Developing Countries Dig In for Better Deal on Medicines

Oxfam-America
Friday, 29 August 2003

Last night developing countries united in a last ditch attempt to secure a better deal on access to medicines and patent rights, says international agency Oxfam. Delegates have been involved in lengthy negotiations over the last few days in Geneva and developing countries have been under great pressure to accept a deal that, while it contains some apparent concessions, would make it very difficult for them to get access to affordable medicines.

Despite rumours that the deal had already been finalized, continued negotiation from key countries, including the Philippines, has meant that the current proposal has not been formalized and there is still hope for a more favorable conclusion.

Phil Bloomer, Oxfam's Head of Advocacy, said: "The proposal as it stands would be bad news for developing countries because while it contains some apparent concessions, the proliferation of red tape would mean that developing countries would struggle to benefit. What we have seen the constant addition of extra caveats that would impede access to cheap medicines at every stage. It is imperative that developing countries are supported in their efforts to hold out for a more workable deal, and that a disappointing compromise is not accepted just for the sake of reaching a conclusion."

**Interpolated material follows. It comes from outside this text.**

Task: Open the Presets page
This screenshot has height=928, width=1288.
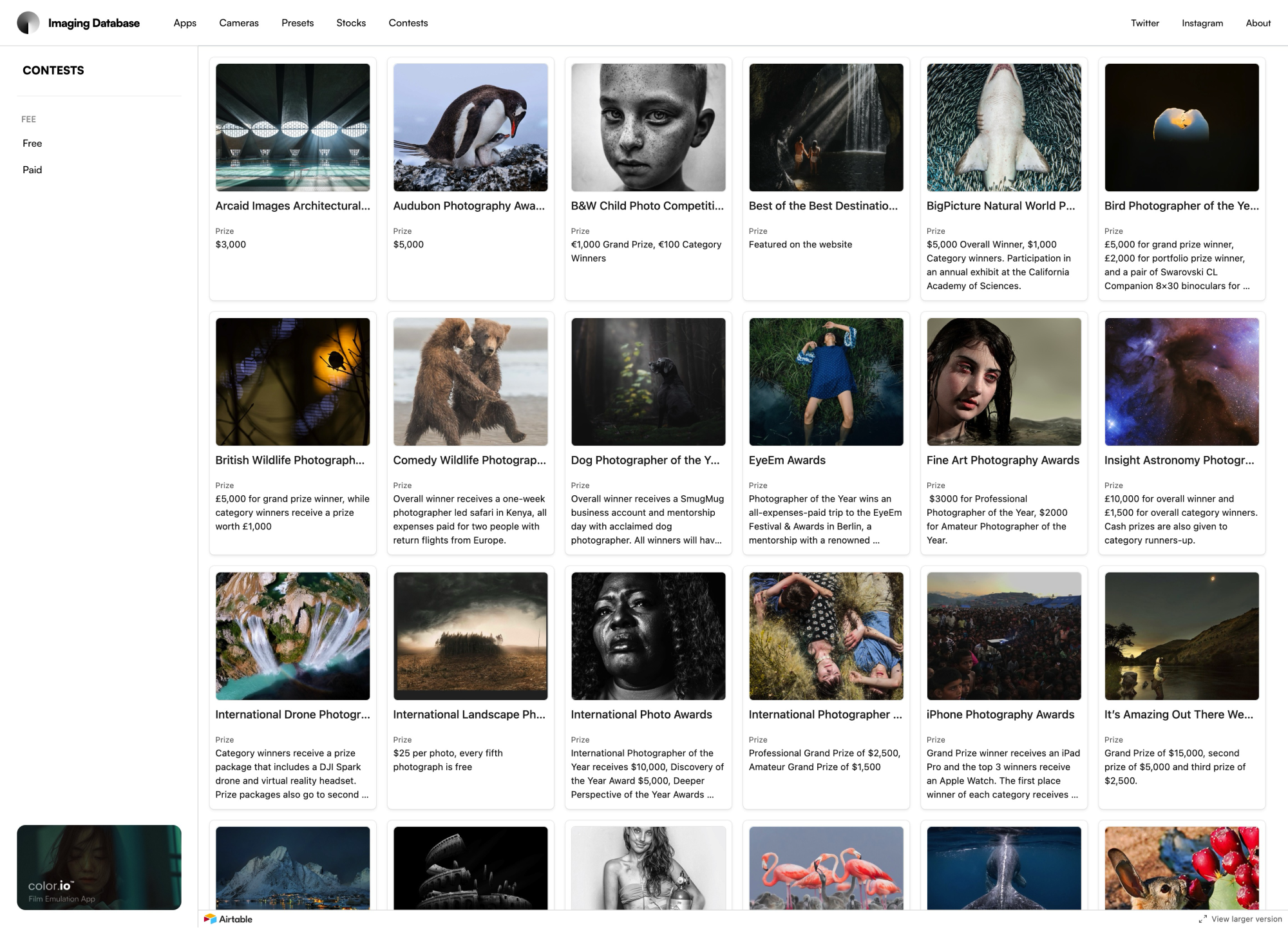Action: [298, 23]
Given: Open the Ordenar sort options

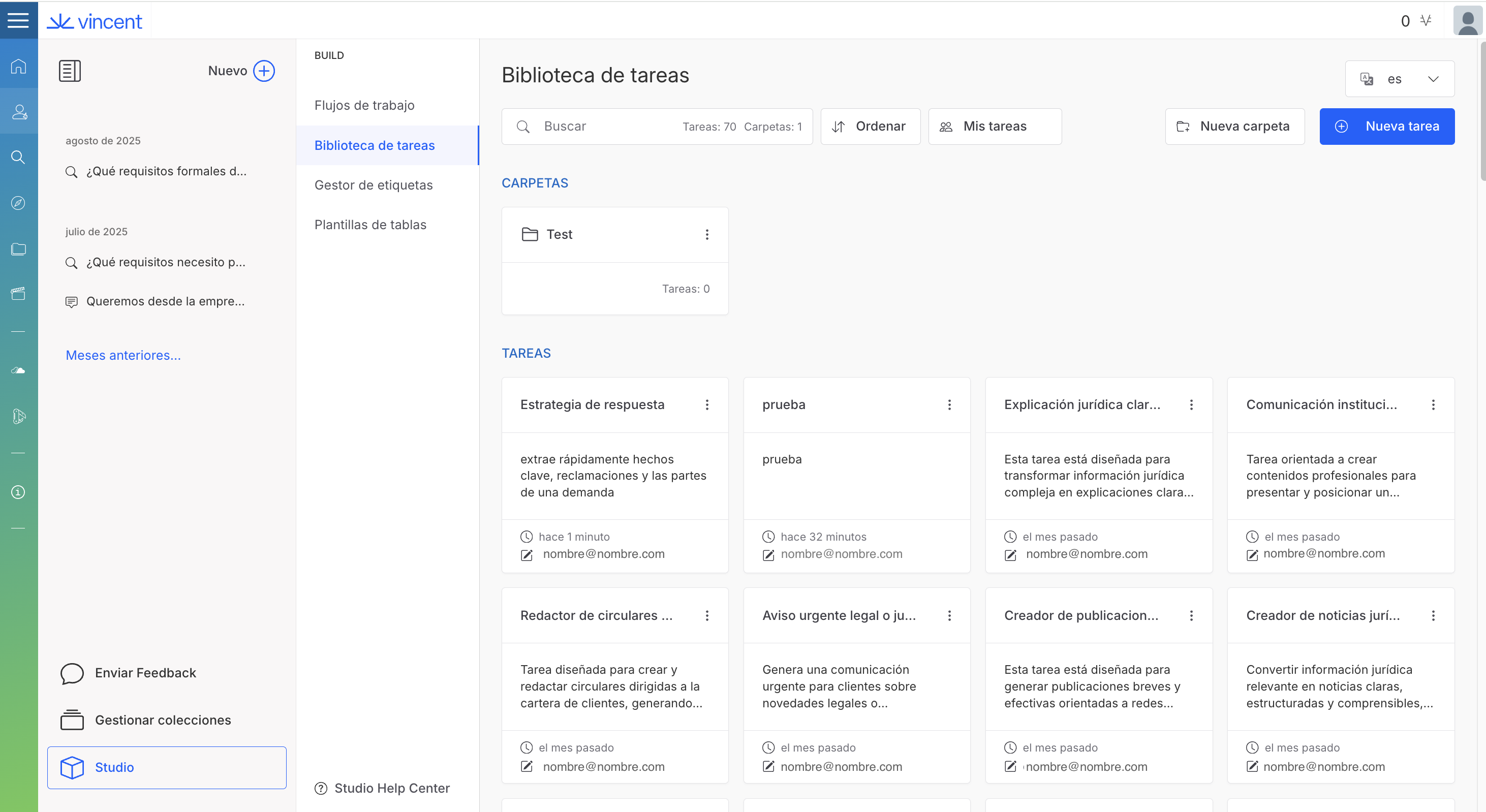Looking at the screenshot, I should point(870,127).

Despite some important successes, including stopping the US and the pharmaceutical lobby from limiting the scope of diseases covered by the agreement, developing countries would find it hard to benefit from the deal as it stands. No matter how desperate the health need, a developing country without the capacity to produce a needed drug (which is virtually all of them) would have to ask another government to suspend the relevant patent and license a local company to produce and export it. Few countries, if any, would be prepared to help other countries in this way, as it would provoke retaliation by the US which fiercely defends the commercial interests of the pharmaceutical corporations.

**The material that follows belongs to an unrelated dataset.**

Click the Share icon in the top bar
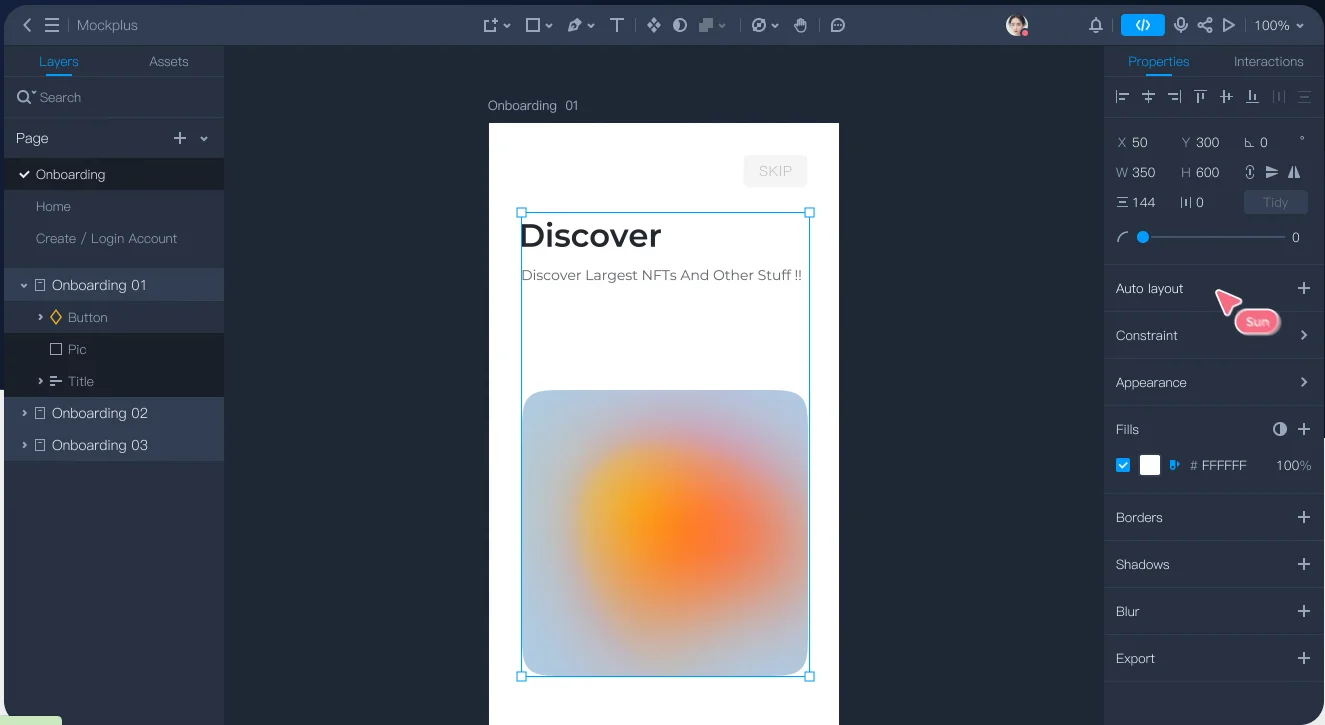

Furthermore, the agreement is so complicated as to be largely unworkable—it amends a clause of only 20 words, yet it now runs to more than seven whole pages. In practice, most poor countries would end up paying the high price for patented medicines or, most probably, doing without.

Bloomer added: "If confirmed, this deal would be a betrayal of the pledge made in the Doha Declaration to put public health before patent rights. It is profoundly unfair to create fresh obstacles for developing countries trying to obtain affordable generic medicines purely in the interests of an industry that, in the US alone, made $37 billion in profit last year".